// GUIDE 01 · PARTS FORECASTING

Will I know what parts I need before I need them?

Yes. NORDVEST forecasts part demand from runtime hours and PM intervals across every asset you service — so you order ahead of the work instead of scrambling when the truck's already loading.

Built in

Forecasting from the work, not your shelf

Most parts ordering is min/max on your own shelf: you hit a reorder point and buy more. That tells you what you ran out of — it says nothing about what's coming. NORDVEST forecasts the other way around: it looks at the work that's going to happen and works back to the parts that work will consume.
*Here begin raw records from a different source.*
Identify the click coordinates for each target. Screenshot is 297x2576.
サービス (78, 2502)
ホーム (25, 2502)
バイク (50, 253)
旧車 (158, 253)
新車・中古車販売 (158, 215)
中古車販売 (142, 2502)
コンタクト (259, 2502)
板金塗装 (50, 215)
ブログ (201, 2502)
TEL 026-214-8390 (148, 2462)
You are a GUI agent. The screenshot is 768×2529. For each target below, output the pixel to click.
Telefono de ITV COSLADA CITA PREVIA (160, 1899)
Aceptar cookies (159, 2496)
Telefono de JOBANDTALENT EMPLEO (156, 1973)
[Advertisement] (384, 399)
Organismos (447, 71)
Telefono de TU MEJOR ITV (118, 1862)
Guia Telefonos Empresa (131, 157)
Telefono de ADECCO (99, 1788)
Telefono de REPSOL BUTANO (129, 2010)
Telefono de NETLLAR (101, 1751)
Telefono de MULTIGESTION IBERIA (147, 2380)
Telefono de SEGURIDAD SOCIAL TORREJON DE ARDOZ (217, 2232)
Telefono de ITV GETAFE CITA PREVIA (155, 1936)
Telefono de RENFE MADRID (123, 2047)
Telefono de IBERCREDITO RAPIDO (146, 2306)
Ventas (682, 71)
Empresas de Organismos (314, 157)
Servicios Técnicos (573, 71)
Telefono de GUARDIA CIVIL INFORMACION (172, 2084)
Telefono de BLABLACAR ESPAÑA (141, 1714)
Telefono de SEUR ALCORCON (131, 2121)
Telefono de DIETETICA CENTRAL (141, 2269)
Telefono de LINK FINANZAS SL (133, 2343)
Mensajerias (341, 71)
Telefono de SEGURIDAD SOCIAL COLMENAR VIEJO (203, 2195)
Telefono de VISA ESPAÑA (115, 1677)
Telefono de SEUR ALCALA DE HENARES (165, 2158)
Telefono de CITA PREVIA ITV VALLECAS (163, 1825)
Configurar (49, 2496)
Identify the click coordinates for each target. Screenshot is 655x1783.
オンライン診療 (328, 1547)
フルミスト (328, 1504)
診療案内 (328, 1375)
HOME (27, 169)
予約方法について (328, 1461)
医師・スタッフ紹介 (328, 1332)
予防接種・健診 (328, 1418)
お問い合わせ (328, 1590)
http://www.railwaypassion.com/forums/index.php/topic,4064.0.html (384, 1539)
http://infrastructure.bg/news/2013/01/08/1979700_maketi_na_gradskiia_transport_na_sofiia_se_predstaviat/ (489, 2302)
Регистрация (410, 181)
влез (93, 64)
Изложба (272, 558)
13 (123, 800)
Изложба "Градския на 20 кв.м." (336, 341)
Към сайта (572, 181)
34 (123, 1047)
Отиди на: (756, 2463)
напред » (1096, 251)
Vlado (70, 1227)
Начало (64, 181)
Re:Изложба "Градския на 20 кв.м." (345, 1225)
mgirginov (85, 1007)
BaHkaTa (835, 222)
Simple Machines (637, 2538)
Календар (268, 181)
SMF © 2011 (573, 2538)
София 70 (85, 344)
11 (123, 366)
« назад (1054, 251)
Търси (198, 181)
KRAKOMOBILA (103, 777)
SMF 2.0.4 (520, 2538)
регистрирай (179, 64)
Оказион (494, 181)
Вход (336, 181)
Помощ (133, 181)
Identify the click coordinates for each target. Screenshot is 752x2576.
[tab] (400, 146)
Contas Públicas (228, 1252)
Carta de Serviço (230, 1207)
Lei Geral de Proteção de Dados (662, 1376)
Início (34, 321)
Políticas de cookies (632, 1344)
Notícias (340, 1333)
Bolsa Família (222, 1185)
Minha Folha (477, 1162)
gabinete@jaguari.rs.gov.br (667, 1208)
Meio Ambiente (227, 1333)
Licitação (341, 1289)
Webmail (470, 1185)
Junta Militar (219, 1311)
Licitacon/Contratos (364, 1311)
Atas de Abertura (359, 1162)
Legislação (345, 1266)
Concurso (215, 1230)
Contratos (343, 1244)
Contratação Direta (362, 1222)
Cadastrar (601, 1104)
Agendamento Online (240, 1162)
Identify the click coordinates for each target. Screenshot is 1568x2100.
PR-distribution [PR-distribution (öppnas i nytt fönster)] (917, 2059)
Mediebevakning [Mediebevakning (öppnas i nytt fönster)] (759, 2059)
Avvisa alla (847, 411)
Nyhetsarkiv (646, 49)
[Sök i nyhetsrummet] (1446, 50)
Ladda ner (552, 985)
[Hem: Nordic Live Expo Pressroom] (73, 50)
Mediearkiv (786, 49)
For every asset you service, NORDVEST knows the runtime hours and the PM intervals — when the next filter, separator, or oil change is due. Roll that up across the whole fleet and you get a demand curve: which parts are needed, in what quantity, and roughly when.

30, 60, 90 days out

The forecast lays the next 90 days on a timeline. Each part shows what's covered by stock and what you'll need to order now to have it in hand before the work lands — lead times included, so a 14-day separator gets flagged earlier than a 2-day filter.

The result is the opposite of stocking by gut: you buy ahead because you can see the need coming, and you stop tying up cash in a $2,000 separator that sits on the shelf for two years.

Smart vs. worst-case

You can read the forecast two ways. Smart mode uses the most likely demand based on actual runtime and PM cadence. Worst-case mode assumes everything that could come due in the window does — useful when you'd rather over-stock a cheap consumable than risk a go-back.

Narrow it down

Filter the forecast by customer or asset group when you're planning a specific site visit, or expand any row to see exactly which assets are driving the demand for that part.

Why forecast at all? The truck rolling without the right filter and the separator gathering dust are the same mistake from two directions — stocking blind. Forecasting from real service intervals turns parts from a guess into a plan.